• **Data**

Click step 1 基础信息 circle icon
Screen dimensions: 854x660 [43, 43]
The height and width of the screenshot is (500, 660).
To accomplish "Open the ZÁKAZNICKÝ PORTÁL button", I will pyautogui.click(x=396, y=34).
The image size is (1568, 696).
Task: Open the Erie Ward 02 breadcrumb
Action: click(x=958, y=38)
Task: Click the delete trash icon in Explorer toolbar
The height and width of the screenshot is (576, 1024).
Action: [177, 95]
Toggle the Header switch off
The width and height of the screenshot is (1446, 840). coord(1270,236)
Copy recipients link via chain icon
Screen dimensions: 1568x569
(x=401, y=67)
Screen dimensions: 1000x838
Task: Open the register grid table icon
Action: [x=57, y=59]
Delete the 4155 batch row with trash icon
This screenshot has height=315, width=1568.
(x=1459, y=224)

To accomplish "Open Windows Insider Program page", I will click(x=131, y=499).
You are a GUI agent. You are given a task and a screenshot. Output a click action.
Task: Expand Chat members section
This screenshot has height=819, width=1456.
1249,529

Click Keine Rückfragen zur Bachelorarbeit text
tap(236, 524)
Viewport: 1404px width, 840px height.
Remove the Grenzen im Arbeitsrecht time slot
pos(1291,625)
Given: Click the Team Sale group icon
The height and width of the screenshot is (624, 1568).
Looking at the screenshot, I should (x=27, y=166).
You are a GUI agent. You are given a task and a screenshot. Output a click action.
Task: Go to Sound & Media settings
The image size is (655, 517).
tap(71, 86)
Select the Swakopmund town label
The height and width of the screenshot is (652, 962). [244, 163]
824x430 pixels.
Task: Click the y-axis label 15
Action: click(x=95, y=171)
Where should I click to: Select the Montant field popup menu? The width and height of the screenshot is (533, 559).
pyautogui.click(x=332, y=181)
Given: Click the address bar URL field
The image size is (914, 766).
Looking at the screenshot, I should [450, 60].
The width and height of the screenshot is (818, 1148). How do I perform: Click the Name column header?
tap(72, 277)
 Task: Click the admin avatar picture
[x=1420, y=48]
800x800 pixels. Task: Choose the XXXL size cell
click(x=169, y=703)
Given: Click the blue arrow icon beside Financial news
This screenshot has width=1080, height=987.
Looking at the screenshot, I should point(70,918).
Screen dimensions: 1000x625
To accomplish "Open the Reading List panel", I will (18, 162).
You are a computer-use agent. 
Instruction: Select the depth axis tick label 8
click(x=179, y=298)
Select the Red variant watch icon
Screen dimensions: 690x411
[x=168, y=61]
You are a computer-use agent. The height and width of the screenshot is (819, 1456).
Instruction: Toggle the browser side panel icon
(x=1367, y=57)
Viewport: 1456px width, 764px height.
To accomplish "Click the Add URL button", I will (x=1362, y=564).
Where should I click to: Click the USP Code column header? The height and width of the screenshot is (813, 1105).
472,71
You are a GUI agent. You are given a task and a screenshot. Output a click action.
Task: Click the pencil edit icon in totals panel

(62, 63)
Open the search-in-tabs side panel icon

• **Exercise description**
Rewrite all of these lines with "trash icon" changed to "bin icon" wherever it occurs, keeping everything else the same.

• **Result of the task**
Click step 1 基础信息 circle icon
Screen dimensions: 854x660 [43, 43]
The height and width of the screenshot is (500, 660).
To accomplish "Open the ZÁKAZNICKÝ PORTÁL button", I will pyautogui.click(x=396, y=34).
The image size is (1568, 696).
Task: Open the Erie Ward 02 breadcrumb
Action: click(x=958, y=38)
Task: Click the delete bin icon in Explorer toolbar
The height and width of the screenshot is (576, 1024).
Action: [177, 95]
Toggle the Header switch off
The width and height of the screenshot is (1446, 840). coord(1270,236)
Copy recipients link via chain icon
Screen dimensions: 1568x569
(x=401, y=67)
Screen dimensions: 1000x838
Task: Open the register grid table icon
Action: [x=57, y=59]
Delete the 4155 batch row with bin icon
This screenshot has height=315, width=1568.
(x=1459, y=224)

To accomplish "Open Windows Insider Program page", I will click(x=131, y=499).
You are a GUI agent. You are given a task and a screenshot. Output a click action.
Task: Expand Chat members section
This screenshot has height=819, width=1456.
1249,529

Click Keine Rückfragen zur Bachelorarbeit text
tap(236, 524)
Viewport: 1404px width, 840px height.
Remove the Grenzen im Arbeitsrecht time slot
pos(1291,625)
Given: Click the Team Sale group icon
The height and width of the screenshot is (624, 1568).
Looking at the screenshot, I should (x=27, y=166).
You are a GUI agent. You are given a task and a screenshot. Output a click action.
Task: Go to Sound & Media settings
The image size is (655, 517).
tap(71, 86)
Select the Swakopmund town label
The height and width of the screenshot is (652, 962). [244, 163]
824x430 pixels.
Task: Click the y-axis label 15
Action: click(x=95, y=171)
Where should I click to: Select the Montant field popup menu? The width and height of the screenshot is (533, 559).
pyautogui.click(x=332, y=181)
Given: Click the address bar URL field
The image size is (914, 766).
Looking at the screenshot, I should [450, 60].
The width and height of the screenshot is (818, 1148). How do I perform: Click the Name column header?
tap(72, 277)
 Task: Click the admin avatar picture
[x=1420, y=48]
800x800 pixels. Task: Choose the XXXL size cell
click(x=169, y=703)
Given: Click the blue arrow icon beside Financial news
This screenshot has width=1080, height=987.
Looking at the screenshot, I should point(70,918).
Screen dimensions: 1000x625
To accomplish "Open the Reading List panel", I will (18, 162).
You are a computer-use agent. 
Instruction: Select the depth axis tick label 8
click(x=179, y=298)
Select the Red variant watch icon
Screen dimensions: 690x411
[x=168, y=61]
You are a computer-use agent. The height and width of the screenshot is (819, 1456).
Instruction: Toggle the browser side panel icon
(x=1367, y=57)
Viewport: 1456px width, 764px height.
To accomplish "Click the Add URL button", I will (x=1362, y=564).
Where should I click to: Click the USP Code column header? The height and width of the screenshot is (813, 1105).
472,71
You are a GUI agent. You are given a task and a screenshot. Output a click action.
Task: Click the pencil edit icon in totals panel

(62, 63)
Open the search-in-tabs side panel icon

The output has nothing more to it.